Cancro da mama: eu, no meu consultório, recebo casais em que houve um cancro da mama, as coisas resolveram-se, felizmente - e cada vez se resolvem com maior frequência, mas também cada vez há maior número de casos - e agora houve uma cirurgia reconstrutiva e aparece-me um casal que tem um problema na sua intimidade. E qual é o problema? Esta mulher não acredita que o seu companheiro continue a sentir-se eroticamente atraído por ela. E ele jura por todos os santinhos, se quiserem. O que é que se está a passar? É que como ela se sentiu atingida na sua imagem corporal, e como ela não acredita que seja a mesma, em termos eróticos, não consegue acreditar que ele esteja a falar verdade. Eu oiço uma frase que tem tanto de ternura, como de engano, que é dizer: "Ele está a mentir, sabe? Ele gosta muito de mim, e por isso mente para eu não me sentir preocupada". E não, ele está a falar verdade. Outro exemplo: a próstata. Cada vez mais, os meus colegas - sobretudo, os urologistas - conseguem resolver os problemas colocados pelo carcinoma da próstata, mas depois as próprias cirurgias - embora cada vez mais sejam uma última solução, mas quando elas acontecem - há efeitos colaterais muito desagradáveis, como a nível da ereção, como a nível da incontinência, e é preciso lidar com tudo isso. 

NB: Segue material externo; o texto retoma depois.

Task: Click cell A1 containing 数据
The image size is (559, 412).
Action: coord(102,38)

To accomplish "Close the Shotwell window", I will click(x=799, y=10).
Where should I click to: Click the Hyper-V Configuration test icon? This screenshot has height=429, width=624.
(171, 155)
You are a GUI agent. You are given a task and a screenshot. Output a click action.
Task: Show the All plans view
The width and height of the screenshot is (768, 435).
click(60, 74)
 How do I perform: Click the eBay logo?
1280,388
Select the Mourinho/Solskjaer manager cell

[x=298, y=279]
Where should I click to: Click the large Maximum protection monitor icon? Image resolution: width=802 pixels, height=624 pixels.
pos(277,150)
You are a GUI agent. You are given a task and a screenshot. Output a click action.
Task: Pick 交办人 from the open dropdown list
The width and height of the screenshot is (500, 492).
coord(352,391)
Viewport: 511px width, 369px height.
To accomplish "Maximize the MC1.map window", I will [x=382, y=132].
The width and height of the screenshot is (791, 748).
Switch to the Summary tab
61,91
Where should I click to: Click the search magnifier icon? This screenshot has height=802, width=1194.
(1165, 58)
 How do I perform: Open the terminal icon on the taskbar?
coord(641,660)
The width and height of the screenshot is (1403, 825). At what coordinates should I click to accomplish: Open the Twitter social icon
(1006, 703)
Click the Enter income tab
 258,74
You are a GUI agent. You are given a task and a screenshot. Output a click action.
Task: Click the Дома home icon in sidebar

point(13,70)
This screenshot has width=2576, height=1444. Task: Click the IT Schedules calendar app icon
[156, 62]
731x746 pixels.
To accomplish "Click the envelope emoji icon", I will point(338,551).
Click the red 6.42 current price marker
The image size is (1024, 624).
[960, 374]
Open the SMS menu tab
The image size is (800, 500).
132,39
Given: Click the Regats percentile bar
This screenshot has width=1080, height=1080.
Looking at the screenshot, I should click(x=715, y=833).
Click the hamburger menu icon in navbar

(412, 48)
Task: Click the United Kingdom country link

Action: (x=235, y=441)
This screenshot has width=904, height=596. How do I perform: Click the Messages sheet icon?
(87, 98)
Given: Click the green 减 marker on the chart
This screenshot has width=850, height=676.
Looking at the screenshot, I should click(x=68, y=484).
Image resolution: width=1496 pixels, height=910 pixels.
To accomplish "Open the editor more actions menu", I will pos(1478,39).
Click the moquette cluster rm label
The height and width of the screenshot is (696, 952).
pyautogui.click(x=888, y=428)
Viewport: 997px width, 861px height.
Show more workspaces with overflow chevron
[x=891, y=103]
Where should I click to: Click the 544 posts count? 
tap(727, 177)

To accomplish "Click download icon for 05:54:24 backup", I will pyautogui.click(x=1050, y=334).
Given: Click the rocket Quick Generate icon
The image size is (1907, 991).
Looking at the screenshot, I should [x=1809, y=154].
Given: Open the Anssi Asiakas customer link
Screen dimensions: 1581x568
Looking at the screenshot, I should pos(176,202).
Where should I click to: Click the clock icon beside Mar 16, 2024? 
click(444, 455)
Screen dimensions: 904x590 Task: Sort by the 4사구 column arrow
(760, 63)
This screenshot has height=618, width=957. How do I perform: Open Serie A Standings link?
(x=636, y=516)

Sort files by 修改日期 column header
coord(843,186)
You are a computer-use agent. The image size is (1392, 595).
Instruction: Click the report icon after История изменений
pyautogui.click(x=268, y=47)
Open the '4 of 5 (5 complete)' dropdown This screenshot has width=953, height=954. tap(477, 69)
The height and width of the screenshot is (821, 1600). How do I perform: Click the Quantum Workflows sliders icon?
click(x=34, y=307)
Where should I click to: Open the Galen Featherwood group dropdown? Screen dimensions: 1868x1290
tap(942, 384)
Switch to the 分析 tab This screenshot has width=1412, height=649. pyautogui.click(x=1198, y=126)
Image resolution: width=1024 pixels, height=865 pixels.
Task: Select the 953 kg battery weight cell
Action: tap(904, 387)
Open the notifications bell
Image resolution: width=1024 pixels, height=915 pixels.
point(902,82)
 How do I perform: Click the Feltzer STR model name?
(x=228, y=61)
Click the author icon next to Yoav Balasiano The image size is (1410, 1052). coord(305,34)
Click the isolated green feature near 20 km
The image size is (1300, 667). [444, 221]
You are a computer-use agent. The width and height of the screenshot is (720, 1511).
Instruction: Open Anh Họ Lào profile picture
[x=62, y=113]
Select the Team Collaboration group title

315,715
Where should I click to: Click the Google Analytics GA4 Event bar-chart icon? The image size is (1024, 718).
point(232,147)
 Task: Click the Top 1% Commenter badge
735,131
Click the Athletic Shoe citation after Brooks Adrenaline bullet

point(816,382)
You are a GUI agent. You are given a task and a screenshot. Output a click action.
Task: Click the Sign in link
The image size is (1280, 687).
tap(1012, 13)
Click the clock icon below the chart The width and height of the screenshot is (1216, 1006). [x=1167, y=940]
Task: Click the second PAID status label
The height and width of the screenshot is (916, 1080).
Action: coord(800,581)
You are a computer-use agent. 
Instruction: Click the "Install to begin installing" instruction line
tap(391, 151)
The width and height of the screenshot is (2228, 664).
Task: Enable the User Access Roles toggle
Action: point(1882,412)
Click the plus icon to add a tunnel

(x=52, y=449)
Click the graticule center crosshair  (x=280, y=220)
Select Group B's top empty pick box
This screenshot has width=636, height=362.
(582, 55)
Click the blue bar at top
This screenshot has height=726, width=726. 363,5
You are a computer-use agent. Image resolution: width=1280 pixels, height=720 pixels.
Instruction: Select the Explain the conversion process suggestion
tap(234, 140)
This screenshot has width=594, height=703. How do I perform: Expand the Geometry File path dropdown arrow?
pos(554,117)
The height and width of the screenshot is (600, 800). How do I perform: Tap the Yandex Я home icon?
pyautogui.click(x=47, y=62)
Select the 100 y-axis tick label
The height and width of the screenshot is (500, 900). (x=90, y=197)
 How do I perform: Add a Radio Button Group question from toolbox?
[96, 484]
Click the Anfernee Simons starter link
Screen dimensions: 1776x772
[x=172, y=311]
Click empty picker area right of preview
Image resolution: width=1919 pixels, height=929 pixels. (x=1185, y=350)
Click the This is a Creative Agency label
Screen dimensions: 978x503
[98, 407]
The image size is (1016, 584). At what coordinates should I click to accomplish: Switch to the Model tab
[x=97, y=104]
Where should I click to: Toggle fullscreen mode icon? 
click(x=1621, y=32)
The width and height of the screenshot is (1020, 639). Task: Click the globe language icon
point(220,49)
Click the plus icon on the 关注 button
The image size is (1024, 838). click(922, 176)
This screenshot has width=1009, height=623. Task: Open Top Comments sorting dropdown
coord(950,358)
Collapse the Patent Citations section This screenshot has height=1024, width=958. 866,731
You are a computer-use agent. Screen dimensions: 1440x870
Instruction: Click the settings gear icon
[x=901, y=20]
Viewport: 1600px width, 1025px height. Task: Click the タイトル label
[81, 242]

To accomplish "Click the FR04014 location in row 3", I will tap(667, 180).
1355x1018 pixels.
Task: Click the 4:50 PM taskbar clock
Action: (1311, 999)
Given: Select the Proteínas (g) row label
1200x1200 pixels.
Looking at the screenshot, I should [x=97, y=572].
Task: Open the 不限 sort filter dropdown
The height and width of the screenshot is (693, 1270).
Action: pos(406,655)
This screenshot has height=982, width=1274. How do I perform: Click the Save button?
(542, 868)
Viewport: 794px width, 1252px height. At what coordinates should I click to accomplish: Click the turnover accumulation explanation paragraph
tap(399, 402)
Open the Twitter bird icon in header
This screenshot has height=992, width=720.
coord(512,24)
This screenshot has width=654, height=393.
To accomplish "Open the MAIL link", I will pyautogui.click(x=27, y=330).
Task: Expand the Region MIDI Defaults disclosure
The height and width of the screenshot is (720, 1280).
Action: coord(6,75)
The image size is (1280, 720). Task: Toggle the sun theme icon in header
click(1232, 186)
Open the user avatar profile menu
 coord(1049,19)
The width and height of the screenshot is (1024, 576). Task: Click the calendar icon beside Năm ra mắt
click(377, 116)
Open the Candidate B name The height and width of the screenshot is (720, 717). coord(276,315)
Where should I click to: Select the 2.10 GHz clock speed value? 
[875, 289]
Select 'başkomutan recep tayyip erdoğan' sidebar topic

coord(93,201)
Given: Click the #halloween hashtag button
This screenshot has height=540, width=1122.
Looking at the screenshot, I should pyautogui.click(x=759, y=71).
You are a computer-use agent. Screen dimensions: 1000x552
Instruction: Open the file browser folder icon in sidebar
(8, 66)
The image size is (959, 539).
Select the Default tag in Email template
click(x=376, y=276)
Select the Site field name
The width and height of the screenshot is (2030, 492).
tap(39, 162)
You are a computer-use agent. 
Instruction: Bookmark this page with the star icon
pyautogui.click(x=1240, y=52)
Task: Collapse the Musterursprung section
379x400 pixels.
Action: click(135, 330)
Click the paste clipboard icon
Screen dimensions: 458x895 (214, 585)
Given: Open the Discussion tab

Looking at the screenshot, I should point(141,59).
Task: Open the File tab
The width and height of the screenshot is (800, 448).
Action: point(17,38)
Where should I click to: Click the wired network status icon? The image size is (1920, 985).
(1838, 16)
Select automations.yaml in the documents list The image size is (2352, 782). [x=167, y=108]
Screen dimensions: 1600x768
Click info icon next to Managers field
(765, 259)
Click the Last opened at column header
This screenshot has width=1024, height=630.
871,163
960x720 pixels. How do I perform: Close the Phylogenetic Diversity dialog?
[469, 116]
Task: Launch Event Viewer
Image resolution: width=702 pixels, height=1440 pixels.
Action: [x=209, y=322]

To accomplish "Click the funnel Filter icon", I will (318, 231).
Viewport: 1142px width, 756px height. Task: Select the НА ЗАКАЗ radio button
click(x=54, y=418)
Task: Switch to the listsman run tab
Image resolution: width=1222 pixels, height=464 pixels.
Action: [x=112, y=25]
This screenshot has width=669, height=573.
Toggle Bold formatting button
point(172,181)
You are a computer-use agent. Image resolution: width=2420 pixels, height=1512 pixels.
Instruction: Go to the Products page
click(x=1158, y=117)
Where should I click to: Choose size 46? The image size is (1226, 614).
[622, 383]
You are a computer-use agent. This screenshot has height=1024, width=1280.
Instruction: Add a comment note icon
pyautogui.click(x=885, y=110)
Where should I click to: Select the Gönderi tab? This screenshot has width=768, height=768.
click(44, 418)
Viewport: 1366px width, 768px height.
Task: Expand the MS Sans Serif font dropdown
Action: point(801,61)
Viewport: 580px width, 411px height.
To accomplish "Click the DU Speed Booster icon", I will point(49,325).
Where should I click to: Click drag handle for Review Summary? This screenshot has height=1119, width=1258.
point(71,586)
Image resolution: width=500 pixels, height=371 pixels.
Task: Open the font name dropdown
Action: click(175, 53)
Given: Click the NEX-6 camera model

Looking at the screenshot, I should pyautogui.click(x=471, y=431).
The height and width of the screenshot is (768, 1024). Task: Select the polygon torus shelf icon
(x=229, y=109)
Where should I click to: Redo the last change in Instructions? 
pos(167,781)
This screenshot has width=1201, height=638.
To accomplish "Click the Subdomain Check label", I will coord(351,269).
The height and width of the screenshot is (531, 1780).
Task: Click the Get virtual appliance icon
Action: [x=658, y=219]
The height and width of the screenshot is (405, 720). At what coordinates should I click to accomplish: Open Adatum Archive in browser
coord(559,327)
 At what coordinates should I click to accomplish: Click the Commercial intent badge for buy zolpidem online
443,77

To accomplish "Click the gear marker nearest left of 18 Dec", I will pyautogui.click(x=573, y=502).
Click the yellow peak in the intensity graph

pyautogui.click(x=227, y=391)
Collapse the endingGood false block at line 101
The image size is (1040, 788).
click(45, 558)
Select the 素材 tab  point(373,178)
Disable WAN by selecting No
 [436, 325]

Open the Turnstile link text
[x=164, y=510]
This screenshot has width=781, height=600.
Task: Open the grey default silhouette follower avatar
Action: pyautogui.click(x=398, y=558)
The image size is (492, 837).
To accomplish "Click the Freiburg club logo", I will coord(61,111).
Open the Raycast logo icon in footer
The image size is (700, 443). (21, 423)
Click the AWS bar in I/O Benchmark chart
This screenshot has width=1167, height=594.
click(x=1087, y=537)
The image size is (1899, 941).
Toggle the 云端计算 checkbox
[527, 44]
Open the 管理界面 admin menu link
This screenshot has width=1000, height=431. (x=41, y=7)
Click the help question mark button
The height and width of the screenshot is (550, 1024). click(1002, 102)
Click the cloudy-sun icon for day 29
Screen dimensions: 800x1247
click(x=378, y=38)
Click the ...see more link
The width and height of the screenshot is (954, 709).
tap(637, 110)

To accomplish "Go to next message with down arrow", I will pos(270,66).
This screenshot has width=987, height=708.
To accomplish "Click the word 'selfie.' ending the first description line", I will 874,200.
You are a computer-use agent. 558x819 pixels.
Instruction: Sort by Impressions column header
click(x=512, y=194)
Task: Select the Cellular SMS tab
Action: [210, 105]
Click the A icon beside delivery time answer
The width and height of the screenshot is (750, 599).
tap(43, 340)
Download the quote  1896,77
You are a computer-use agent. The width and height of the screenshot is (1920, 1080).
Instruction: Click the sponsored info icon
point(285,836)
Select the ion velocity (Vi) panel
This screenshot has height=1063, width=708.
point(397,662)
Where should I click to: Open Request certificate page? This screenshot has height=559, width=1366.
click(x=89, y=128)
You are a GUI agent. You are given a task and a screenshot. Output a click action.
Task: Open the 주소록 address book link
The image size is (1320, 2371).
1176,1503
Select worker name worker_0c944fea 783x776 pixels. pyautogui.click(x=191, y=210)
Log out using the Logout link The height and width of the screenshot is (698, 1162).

E, por último, numa esfera completamente diversa, deixar-vos-ia um outro exemplo. Pensem no alcoolismo. O álcool é a droga com consequências mais graves neste país e é legal. Bom, suponham isto: um dos membros do casal, durante anos, sofre de alcoolismo, é um alcoólico ou uma alcoólica. Quase inevitavelmente, o outro tem que assegurar muitas das responsabilidades e tarefas, neste casal. E agora - Hossana! - a pessoa resolve deixar. E esta pessoa, sobre muitos aspetos, renasce e, ao renascer, passa a ter, ou a querer ter, uma intervenção na vida deste casal que antes não tinha. E agora cria-se uma situação - isto é deformação do psiquiatra - uma situação fascinante, mas potencialmente muito perigosa que é alguém que tinha todo o peso da manutenção, do status quo e do navegar daquela família, em princípio passa a ter outra pessoa para ajudar, mas o que acontece é que agora quando esta pessoa dá as suas opiniões, por vezes não está de acordo e quem aguentou anos e anos o peso sobre as costas, de vez em quando pensa assim: "Mas onde é que ele e ela esteve durante 5, 10 ou 15 anos? E agora questiona as minhas opiniões? Sabe melhor do que eu o que devemos fazer por nós e..." - por exemplo, pela ganapada - "...pelos nossos filhos?". Isto até foi cruel da minha parte, porque deixa-vos isto pendurado, mas é para verem como até um acontecimento feliz, que é alguém libertar-se das garras da mais grave dependência deste país, pode ter efeitos que têm que ser cuidados na dinâmica do casal. Pode, portanto, um acontecimento feliz ter - pronto, vamos ser otimistas - pequenas consequências infelizes que têm que ser geridas, para que um casal que se aguentou durante anos, anos e anos de doença crónica, não venha depois - Ó surpresa e paradoxo dos paradoxos! - a separar-se, quando pensa que o pior já passou. 

Chegamos ao fim de uma maratona de alguns meses e não vos vou esconder que, por vezes, foi cansativo, mas sobretudo foi gratificante. Deu-me gozo fazer isto, porque a antropologia médica não passa disto: pensar a saúde, pensar nas pessoas e na melhor maneira de as ajudar. Quero agradecer à Multicare ter depositado confiança em mim - um velhote de 70 anos - anda para aí tanta gente muito mais na berra, no mundo audiovisual - portanto, foi agradável. Quero agradecer a todos os que trabalharam aqui e tiveram paciência para mim mas, sobretudo, quero agradecer aos resistentes que ainda estejam desse lado, depois de tanto, tanto tempo. E um último pormenor, que não é um pormenor, é um "pormaior", mas que poderia escapar a alguém da minha geração que é: eu vou-me embora, esta cadeira vai ficar vazia, mas os conteúdos de todos estes meses continuam à vossa disposição, imaginem onde? Eu já tenho dificuldade em dizer isto, mas é mesmo em "porfalarnisso.pt". Fiquem bem.